--- Start of Text passage ---

Sunday, July 22, 2012

Lighthouses and Fire Lookouts: A Post on Perspective


Disclaimer: This post is slightly off-topic, though not really since the group ride I joined today was the basis by which the thinking which follows took place. 

Pidgeon Point Lighthouse, which we found at about mile 34.

We began our 60-something mile (or 100-something for those that did the bonus ride) from a town called Woodside, which is located in the South Bay.  Woodside is South (if my sense of direction isn't completely f***ed) of San Mateo. It's across the San Mateo bridge is all I know: that long stretch of highway that seems to sit on the briny water of the Bay with Oakland in my rearview mirror on the way there and its dry hills calling me home on the way back.

The ride itself is best described as undulating with a big effort at the end with one of the most severe (or, noticeable) temperature differences I've yet encountered on a bike. We started in the warmth of a July morning sun only to turn a corner (after a bit of a climb) to see the ocean and its bitter wind that blasted us with a wind that gave me goosebumps. It was a chill which would more or less remain until mile 50 or so and I was once again climbing away from the sea through a grove of redwoods and ferns en route to the car, back in heat that felt like an oven set on broil.

I've always had a "thing" for lighthouses and fire lookouts. Though one is to guard seafarers from rocks and the other to prevent earth from being consumed by fire I've nonetheless seen these structures-- and the way of life they house-- as analogues for one another... and a way of life that athletics has casted me into the large production known as society (or at least my understanding of it.) 

Athletes, lighthouse watchers and fire lookouts all share solitude in common.

--- End of Text passage ---
--- Start of Material ---

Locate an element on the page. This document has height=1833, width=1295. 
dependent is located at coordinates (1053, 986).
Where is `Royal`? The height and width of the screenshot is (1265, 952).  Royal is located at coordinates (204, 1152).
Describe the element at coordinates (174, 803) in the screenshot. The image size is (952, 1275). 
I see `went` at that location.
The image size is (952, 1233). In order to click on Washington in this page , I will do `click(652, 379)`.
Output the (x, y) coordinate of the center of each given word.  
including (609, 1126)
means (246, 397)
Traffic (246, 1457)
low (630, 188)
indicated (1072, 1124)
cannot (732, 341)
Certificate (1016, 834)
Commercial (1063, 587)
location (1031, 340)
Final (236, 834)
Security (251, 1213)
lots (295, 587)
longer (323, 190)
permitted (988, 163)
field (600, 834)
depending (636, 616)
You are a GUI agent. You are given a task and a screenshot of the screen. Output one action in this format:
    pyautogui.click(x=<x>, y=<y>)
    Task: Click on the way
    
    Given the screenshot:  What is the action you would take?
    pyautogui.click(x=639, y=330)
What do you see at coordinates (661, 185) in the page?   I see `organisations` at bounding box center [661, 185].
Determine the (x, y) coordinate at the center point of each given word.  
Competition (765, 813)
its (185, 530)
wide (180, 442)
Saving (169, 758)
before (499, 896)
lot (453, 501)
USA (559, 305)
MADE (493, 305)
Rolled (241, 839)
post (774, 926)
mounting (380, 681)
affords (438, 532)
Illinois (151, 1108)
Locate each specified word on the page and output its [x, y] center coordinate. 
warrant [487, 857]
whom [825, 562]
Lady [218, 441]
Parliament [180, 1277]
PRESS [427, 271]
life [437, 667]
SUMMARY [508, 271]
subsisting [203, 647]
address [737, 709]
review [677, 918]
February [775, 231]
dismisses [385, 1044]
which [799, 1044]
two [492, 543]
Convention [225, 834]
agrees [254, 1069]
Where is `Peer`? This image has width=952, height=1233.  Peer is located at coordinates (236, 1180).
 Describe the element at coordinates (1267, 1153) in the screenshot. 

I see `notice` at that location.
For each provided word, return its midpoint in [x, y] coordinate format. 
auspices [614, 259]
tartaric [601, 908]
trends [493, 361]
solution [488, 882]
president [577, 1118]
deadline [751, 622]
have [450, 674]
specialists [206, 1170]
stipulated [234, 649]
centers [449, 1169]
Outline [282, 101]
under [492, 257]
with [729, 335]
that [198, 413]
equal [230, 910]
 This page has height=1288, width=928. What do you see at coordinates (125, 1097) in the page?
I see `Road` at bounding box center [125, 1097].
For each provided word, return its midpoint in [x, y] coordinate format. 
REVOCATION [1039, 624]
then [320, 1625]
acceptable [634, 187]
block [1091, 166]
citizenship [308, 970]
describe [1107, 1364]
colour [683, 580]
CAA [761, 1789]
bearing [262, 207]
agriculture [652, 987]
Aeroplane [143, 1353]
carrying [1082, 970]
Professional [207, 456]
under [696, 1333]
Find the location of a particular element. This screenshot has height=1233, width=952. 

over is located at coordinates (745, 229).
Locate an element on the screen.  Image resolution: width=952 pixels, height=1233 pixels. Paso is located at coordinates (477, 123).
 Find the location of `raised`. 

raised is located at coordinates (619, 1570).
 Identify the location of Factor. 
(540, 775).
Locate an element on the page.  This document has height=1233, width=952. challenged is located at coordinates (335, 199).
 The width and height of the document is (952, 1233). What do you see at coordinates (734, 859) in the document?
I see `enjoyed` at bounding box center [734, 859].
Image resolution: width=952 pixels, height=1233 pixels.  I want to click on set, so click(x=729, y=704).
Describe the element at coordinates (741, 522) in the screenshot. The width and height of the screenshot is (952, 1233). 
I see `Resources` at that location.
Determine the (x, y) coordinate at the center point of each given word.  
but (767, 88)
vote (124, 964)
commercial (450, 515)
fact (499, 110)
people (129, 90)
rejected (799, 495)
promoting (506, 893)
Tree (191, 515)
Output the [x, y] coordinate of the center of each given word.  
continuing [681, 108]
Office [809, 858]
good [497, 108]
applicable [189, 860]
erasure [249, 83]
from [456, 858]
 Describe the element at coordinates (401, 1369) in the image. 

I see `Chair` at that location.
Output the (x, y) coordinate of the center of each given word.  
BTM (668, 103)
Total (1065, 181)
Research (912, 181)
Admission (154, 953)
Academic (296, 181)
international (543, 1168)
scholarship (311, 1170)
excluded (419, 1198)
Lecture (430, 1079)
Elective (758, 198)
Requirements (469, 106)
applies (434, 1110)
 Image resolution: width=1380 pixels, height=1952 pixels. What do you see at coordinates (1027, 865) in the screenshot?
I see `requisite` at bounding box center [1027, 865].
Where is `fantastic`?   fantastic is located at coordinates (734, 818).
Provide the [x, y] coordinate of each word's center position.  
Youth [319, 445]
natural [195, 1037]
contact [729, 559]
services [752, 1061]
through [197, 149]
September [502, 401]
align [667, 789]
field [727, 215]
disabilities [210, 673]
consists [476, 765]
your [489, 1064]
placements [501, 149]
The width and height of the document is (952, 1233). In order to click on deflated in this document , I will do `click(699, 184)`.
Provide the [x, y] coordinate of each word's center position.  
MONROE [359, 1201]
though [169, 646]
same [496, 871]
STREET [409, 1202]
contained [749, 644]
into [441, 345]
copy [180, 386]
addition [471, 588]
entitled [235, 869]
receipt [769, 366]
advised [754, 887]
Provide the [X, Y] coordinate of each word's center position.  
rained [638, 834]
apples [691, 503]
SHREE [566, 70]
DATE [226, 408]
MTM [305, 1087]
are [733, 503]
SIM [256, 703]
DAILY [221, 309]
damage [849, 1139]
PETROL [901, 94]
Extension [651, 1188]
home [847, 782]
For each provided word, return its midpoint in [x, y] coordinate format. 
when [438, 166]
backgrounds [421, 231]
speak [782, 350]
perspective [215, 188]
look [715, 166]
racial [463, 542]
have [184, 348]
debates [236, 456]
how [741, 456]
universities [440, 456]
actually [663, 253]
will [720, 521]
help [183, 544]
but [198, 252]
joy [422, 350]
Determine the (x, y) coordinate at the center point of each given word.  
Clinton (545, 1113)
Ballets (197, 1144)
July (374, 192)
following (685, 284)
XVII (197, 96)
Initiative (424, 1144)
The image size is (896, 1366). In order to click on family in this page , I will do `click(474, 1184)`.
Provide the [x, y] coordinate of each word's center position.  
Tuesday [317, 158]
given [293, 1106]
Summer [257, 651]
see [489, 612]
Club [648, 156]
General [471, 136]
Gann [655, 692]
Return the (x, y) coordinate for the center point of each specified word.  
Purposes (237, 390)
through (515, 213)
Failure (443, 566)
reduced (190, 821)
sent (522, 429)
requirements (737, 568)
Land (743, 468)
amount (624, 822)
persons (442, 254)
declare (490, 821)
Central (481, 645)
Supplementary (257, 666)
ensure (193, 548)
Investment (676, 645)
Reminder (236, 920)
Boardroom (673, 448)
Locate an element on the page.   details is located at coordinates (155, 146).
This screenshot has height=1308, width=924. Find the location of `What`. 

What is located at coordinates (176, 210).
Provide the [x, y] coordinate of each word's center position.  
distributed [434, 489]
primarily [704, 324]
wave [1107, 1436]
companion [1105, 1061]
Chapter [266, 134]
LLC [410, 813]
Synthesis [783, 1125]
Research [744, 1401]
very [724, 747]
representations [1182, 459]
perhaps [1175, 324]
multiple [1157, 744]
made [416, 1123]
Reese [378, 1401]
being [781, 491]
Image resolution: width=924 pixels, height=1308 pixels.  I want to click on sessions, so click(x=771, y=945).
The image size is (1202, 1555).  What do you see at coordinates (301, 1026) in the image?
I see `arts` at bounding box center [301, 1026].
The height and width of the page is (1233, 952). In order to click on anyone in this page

--- End of Material ---

» **Short exercise 1**: In the post on lighthouses and fire lookouts, at about what mile did the riders come upon Pidgeon Point Lighthouse?
» **Short exercise 2**: Reproduce the part of the post on lighthouses and fire lookouts starting at "Sunday, July 22, 2012" and ending at "about mile 34.".

» **Task response 1**: At about mile 34.

» **Task response 2**:
Sunday, July 22, 2012

Lighthouses and Fire Lookouts: A Post on Perspective


Disclaimer: This post is slightly off-topic, though not really since the group ride I joined today was the basis by which the thinking which follows took place. 

Pidgeon Point Lighthouse, which we found at about mile 34.